Verbatim 6 : « on continue à s’ouvrir à des nouveaux réseaux. On y fait des rencontres, c’est toujours intéressant. La participation à ces réseaux fait partie de notre culture ».
38En résumé, les motivations des entrepreneurs à devenir membres d’un club d’entreprises rejoignent celles de ceux fréquentant un espace collaboratif : ce n’est pas le réseau en lui-même qui est déterminant mais plutôt sa capacité à générer des relations, autrement dit à créer des lieux de dialogue permettant de rencontrer de nouvelles personnes pour générer de nouvelles idées. Au centre de cette mise en réseau, on retrouve l’animateur :
La figure de l’animateur
40Les animateurs, communément désignés comme « têtes de réseau » pour les clubs ou « concierges » pour les espaces collaboratifs, incarnent cette conscience organisatrice. Il leur incombe la responsabilité de fédérer les membres autour d’un projet et de valeurs. Leur fonction rejoint celle des community managers. Ils peuvent aussi être amenés à sélectionner les membres et exercent en ce sens un contrôle sur la constitution du réseau pour lequel ils doivent être en mesure d’identifier les besoins et de mettre en relation :
Verbatim 8 : « l’animatrice permet de faire les connexions entre les gens finalement. Parce qu’elle sait ce que fait tout le monde, et donc c’est le point de relais ».
42En d’autres termes, ils génèrent de la proximité organisée, c’est-à-dire la capacité qu’offre une organisation de faire interagir ses membres, car la proximité géographique seule ne suffit pas : être implanté sur un même territoire ou fréquenter le même espace physique ne suffit pas pour se connaître et se reconnaître. Regrouper les entreprises sur un territoire ou un lieu ne fonctionne pas systématiquement, l’enjeu est davantage de réussir à rassembler ces acteurs et créer du collectif. L’animateur du club ou du tiers-lieu facilite les interactions en son sein.
Verbatim 9 : « il connaît tout le monde. Si tu veux, tu as un centre névralgique qui est lui et qui fait que ce réseau peut exister, se développer, etc. ».
44Il limite en ce sens les trous structuraux c’est-à-dire les espaces vides entre deux relations dans un groupe.
Verbatim 10 : « le réseau animé par le département est un très bon réseau. Son responsable est quelqu’un qui rapproche les gens » ; « il nous a accompagnés pour aller chercher des aides financières de la part du Conseil Départemental, des aides à l’embauche pour nos premiers consultants ».
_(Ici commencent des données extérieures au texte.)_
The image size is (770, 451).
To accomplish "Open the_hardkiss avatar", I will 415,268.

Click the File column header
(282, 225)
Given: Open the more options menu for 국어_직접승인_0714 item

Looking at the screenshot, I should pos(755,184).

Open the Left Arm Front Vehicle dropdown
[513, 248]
46L’animateur, concierge ou tête de réseau, ne se contente pas de favoriser les liens entre les membres, c’est aussi un acteur connecté à l’extérieur, notamment avec l’écosystème local :
Verbatim 11 : « il connaît des gens qui ont travaillé dans notre milieu, il a pu nous mettre en relation facilement » ; « il te dit ‘attends je connais untel, on l’appelle, et on l’a fait des dizaines et des dizaines de fois. Au final en deux ou trois coups de fil, tu as fait tes ponts, et tu te retrouves à avoir quelqu’un au téléphone qui est à Paris ou qui est à Boston ».
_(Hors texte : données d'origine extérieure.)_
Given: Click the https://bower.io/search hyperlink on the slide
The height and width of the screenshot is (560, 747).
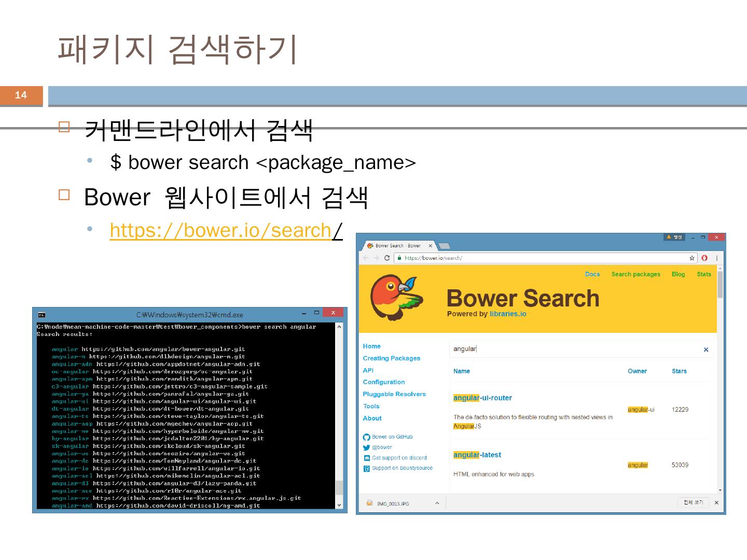Looking at the screenshot, I should pyautogui.click(x=220, y=230).
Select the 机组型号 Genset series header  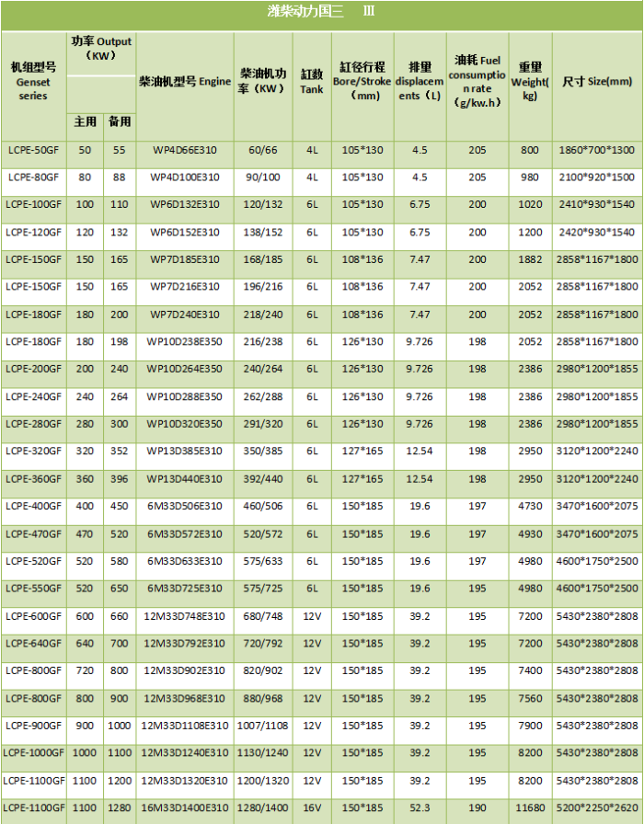click(33, 82)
48Il assure donc un double rôle d’intermédiation en interne et en externe, ce qui confirme les propos de Brown (2017, p. 1) à propos de l’ouverture des espaces de co-working à l’extérieur : « les bénéfices du co-working dépassent le périmètre des membres […] les liens s’établissent facilement entre les co-workers et les communautés locales (habitants, entreprises) ».
Des objets à la frontière de l’action publique
49L’imbrication avec l’action publique, tant pour les espaces collaboratifs que pour les clubs et réseaux d’entreprises, apparaît comme un élément central de leur fonctionnement. Dans de nombreux cas, les pouvoirs publics locaux soutiennent, voire sont à l’origine de ces initiatives (cf. Encadré 2).
Encadré 2 – Des collectivités qui s’investissent dans les clubs et les espaces collaboratifs de travail
50Si ces exemples illustrent l’implication des collectivités auprès des clubs et des tiers-lieux de travail, ils montrent également leur ambition de participer aux dynamiques économiques locales en soutenant ces dispositifs d’incitation à la collaboration.
51Le degré d’intervention des pouvoirs publics auprès des dispositifs de mise en réseau reste cependant extrêmement variable, allant de la discussion informelle avec les services et les élus au portage direct par une collectivité. Néanmoins, l’institutionnalisation par une charte ou un contrat d’objectifs semble difficilement compatible avec l’agilité indispensable aux clubs et des tiers-lieux. Ils doivent pouvoir évoluer en fonction de leurs membres et s’adapter à leur environnement. De surcroît, la mesure de leur performance exigée par les autorités publiques ne répond pas aux critères classiques d’une organisation : elle dépend bien plus des caractéristiques socio-économiques du réseau que de la seule volonté politique des élus. D’une manière générale, la mise en place d’un milieu innovant ne peut se faire que si le milieu et les innovations en question exploitent le savoir, les connaissances et les réseaux préexistants. Dès lors, il incombe aux pouvoirs publics d’accompagner davantage que de construire ces entités.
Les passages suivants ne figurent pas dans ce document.